** start of Extract **

On 19 February 2024, the Company announced settlement of the working capital adjustment from the 
disposal of the Group's Italian natural gas portfolio, with the parties agreeing to a cash payment to the 
Company of Euro 1,000,000 in full and final settlement of the working capital adjustment. A cash payment of 
Euro 200,000 was received by the Company in February 2024 and the balance of Euro 800,000 will be paid in 
22 monthly instalments.
The Company will also receive the previously announced Euro 136,000 balance of the upfront consideration for 
the Italian natural gas portfolio, which shall be paid in 23 monthly instalments. 
On 29 February, the Company announced an update with respect to the ongoing legal proceedings by 
the Company against an Italian contractor in relation to damages following the historical cessation of 
production at the Bezzecca field in Italy. The Company announced on 14 February 2023 that it was initiating 
legal proceedings against an Italian contractor in relation to damages following the historical cessation of 
production at the Bezzecca field in Italy. The Company alleges that the original construction at Bezzecca 
lacked an effective cathodic protection system which was required to avoid corrosion, which ultimately led 
to the shut-in of gas production at the Bezzecca field in March 2020 for safety and environmental reasons. 
Production at Bezzecca was re-established in November 2022. The Company is claiming damages of 
approximately Euro 300,000 for the capital and related costs of the replacement equipment and necessary 
cathodic protection and a further Euro 7m for consequential losses, including both lost revenue and incurred 
fixed costs, during the shut in period. On 22 September 2023, the Company served a writ of summons on the 
contractor. The contractor filed its response statement to the court on 23 November 2023, which included 
the identification of three potentially liable third parties (a supplier, a sub-contractor and the sub contractor's 
insurance company). The judge has set the first hearing for 5 June 2024, before which various supplementary 
memorandums are required to be filed by both sides. The Company sold its Italian natural gas portfolio during 
2023, however, under the terms of this disposal any costs and proceeds from the Bezzecca legal claim accrue 
to the Company.

 Annual Report and Accounts for the year ended 31 December 2023 
87
Stock code: CORO
FINANCIAL STATEMENTS
Note 26: Subsequent Events continued
On 8 March 2024, the Company announced that it had signed a binding 14-year power purchase agreement 
(“PPA”) with Mobile World Group ("MWG") to deliver power at the first ten sites as a pilot phase with a 
capacity of 430kw. The PPA term is extendable in certain circumstances and includes a variable price with 
a floor of circa US$11.2 cents / kilowatt hour. Construction work at these sites will begin in March 2024 and is 
expected to conclude 28 days later. The capital required for the pilot phase is expected to be funded from 
existing in-country Group resources and from a debt facility expected to be provided by HDBank which is 
referenced here.

** end of Extract **
** start of Dataset content **

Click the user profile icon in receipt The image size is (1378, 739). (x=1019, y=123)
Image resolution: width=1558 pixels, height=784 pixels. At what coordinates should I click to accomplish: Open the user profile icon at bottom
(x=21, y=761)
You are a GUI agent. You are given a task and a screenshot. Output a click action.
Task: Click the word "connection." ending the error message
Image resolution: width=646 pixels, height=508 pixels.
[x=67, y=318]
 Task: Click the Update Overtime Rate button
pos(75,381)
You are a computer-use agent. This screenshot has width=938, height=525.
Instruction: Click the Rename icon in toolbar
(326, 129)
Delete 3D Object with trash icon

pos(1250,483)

** end of Dataset content **

Required work: Reproduce the subsequent-events note above word for word, starting with "On 19 February" and going on through "23 monthly instalments.".

The solution:
On 19 February 2024, the Company announced settlement of the working capital adjustment from the 
disposal of the Group's Italian natural gas portfolio, with the parties agreeing to a cash payment to the 
Company of Euro 1,000,000 in full and final settlement of the working capital adjustment. A cash payment of 
Euro 200,000 was received by the Company in February 2024 and the balance of Euro 800,000 will be paid in 
22 monthly instalments.
The Company will also receive the previously announced Euro 136,000 balance of the upfront consideration for 
the Italian natural gas portfolio, which shall be paid in 23 monthly instalments.